Numa noite, senta-se com a mãe e diz: "Mãe, vou estudar de noite - mas tu não estás a trabalhar e esse biscato que fazes de trança não chega, dizia ela. Vou trabalhar e estudar, mãe, em casa também não vou ficar. Ajuda-me nos primeiros meses, o resto eu vou pagar e até lá vou trabalhar”. Juliana testa pela terceira vez na Universidade Agostinho Neto (UAN) e é aprovada , a mãe cumpriu com o combinado e ela encontra um trabalho num salão de beleza. "Eu fazia o trabalho todo e no fim do mês a divisão era 50 por cento. No ano a seguir, em 2018, consegui um emprego numa empresa de segurança, onde concorríamos para a vaga de supervisora-chefe para ganhar 38 mil kwanzas, ganhei a vaga com a nota mais alta nos testes e com este salário, eu tinha garantia de continuar os estudos”, recorda.

"Depois de três anos, fui obrigada a abandonar, mas não desisti, tive a ajuda da minha irmã Yola para continuar a estudar e terminei o curso no ano de 2022, defendendo a minha licenciatura em 15 de Junho de 2023, o dia em que as correntes se quebraram, fui participando de "workshops”, conferências e palestras. Fiz vários cursos ligados à área de Psicologia, de modo a aumentar o leque de conhecimento”, prossegue.

"Passei a dar palestras ligadas à orientação vocacional e profissional. Hoje, depois da minha formação, dou continuidade a coisas que despertam, elevam e inspiram jovens sem esperança e tornei-me, sem perceber, resiliente. Não sabia que era capaz, até me permitir tentar, o meu objectivo é ajudar jovens que tenham dificuldade na escolha do curso, no seu posicionamento pessoal e profissional”.

Sandália com cola do pau de manga

Houve momentos em que Juliana Júlio Candomba pensou em desistir de tudo devido à falta de condições. "Até mesmo um chinelo para ir à escola não tinha, para não faltar, cheguei a colar uma sandália com a cola do pau de manga, já fui, também, com o chinelo ao meio e no intervalo pegava e escondia, para não me estigarem”.

Desde muito cedo, aprendi que  temos de ir atrás das coisas. "Os desafios só foram aumentando, bem como a dificuldade de fazer o curso dos sonhos no ensino médio (Comunicação Social), por razões alheias, não consegui, mas não desisti, fiz o PUNIV, curso de Ciências Económicas e Jurídicas. Eu não tinha noção alguma do que se tratava  neste curso e não tinha a quem perguntar, pois era a única no ensino médio em minha casa, graças a Deus consegui adaptar-me e me acomodar dando o meu melhor”.

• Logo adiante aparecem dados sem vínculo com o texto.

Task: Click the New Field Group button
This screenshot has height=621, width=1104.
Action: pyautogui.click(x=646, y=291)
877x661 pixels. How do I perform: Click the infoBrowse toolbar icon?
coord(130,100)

Juliana Júlio Candomba dizia para si: "Em casa também não podes ficar, vai dar certo na Universidade”. "Aprendi a fazer as coisas de acordo com a minha realidade, aceitar tal como ela é e trabalhar para dar sentido à minha vida e honrar os meus pais, limpar o nosso nome diante das famílias quando diziam "aí não vai sair ninguém formado”.

A jovem estudou sempre em escolas públicas e não tinha condições para pagar uma privada. "Insisti, pela terceira vez, na Universidade Agostinho Neto (UAN), e passei finalmente, eu acreditei e tenho dito que "um jovem sem desafios é um jovem morto”. Foi o curso que eu quis fazer? Claro que não, mas estava em condições de negociar com o meu futuro e dediquei-me”, diz com entusiasmo.

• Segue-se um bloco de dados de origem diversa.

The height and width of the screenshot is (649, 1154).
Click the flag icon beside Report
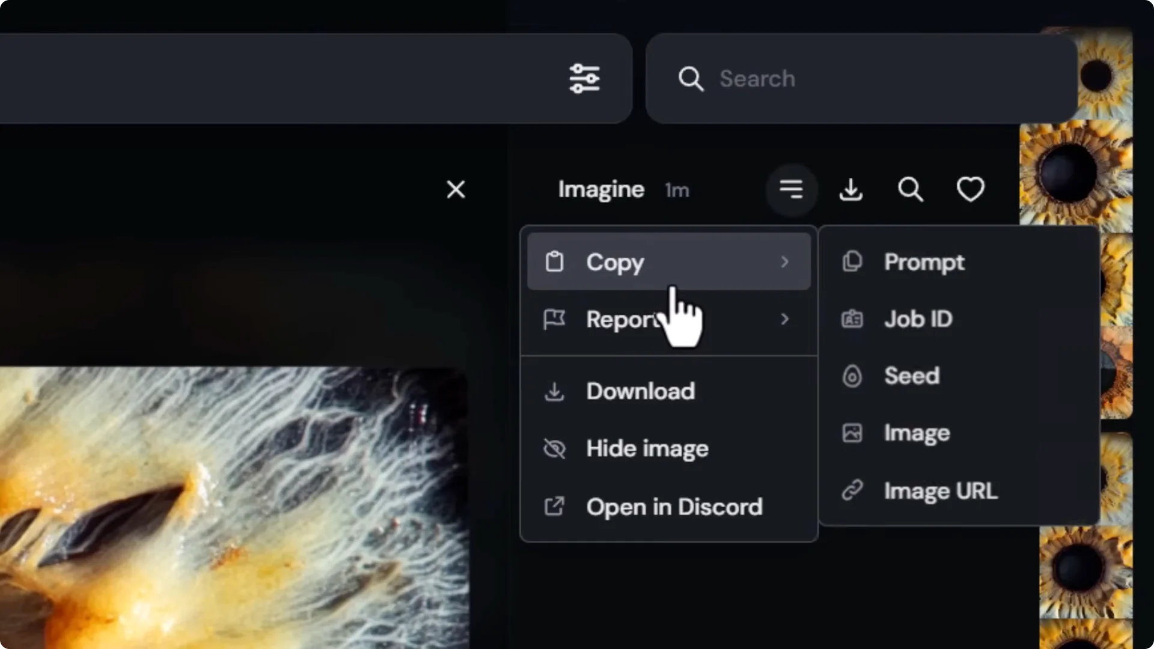point(554,319)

"Hoje, sou licenciada em Psicologia Escolar, sou orientadora vocacional  e  profissional, procuro por jovens que queiram ganhar um posicionamento na sociedade, apesar das várias quedas da vida, e, também, promovo o desenvolvimento pessoal e profissional do jovem promissor, isto no meu projecto psicossocial "Mentes que constroem mentes”.”

Juliana é também comentadora de rádio e tv e moderadora. "Aprendi que temos de saber utilizar as ferramentas que estão ao nosso alcance, para alcançarmos as que estiverem distantes. Chamam-me "motivadora do povo”, hoje, ontem, era alguém sem futuro, alguém que sempre teve Jesus como o seu maior incentivador”.

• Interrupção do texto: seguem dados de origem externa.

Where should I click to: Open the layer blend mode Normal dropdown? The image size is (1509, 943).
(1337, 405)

A minha família, acrescenta, é o meu elo fraco e forte ao mesmo tempo, nela, encontro colo, verdade e amor. "Hoje, faço aconselhamento, motivo jovens sem esperança, jovens que já tentaram matar-se. Para mim, a transformação mental é o primeiro passo, se o cérebro não estiver a seu favor, você já era. Procuro com os "workshops”, que o projecto organiza, salvar pela fala, se não for para isso, que eu me cale”.